The filing, on 29 March, followed talks between Toshiba, its lenders and the creditors of Westinghouse. Reportedly, Toshiba would like to sell off Westinghouse before the end of its fiscal year on March 31. Apart from its Westinghouse problems Toshiba is negotiating the rising risk of share delisting at home, owing to its having twice delayed the release of its audited results for the fiscal third quarter of last year.
The demise of Westinghouse has been caused by spiralling cost overruns at nuclear power plant builds in South Carolina and Georgia, which are now estimated to cost $11bn more than originally budgeted.
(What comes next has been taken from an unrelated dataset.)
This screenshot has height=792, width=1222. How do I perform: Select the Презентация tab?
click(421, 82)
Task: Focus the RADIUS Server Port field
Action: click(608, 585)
Westinghouse says that it has obtained $800m in financing from a third-party lender to support the operation of its nuclear power plants during the restructuring phase. “We are focused on developing a plan of reorganisation to emerge from Chapter 11 as a stronger company while continuing to be a global nuclear technology leader,” said José Emeterio Gutiérrez, Westnghouse interim chief executive.
Toshiba shares have risen slightly in the last few days but have fallen 53% since mid-December when the scale of Westinghouse’s problems was first disclosed.
According to business analysts the planned bankruptcy and sale of Westinghouse, which owns reactor technologies used in nuclear-powered US aircraft carriers and submarines, reveals complications that could extend beyond Toshiba to government relations between Japan and the USA.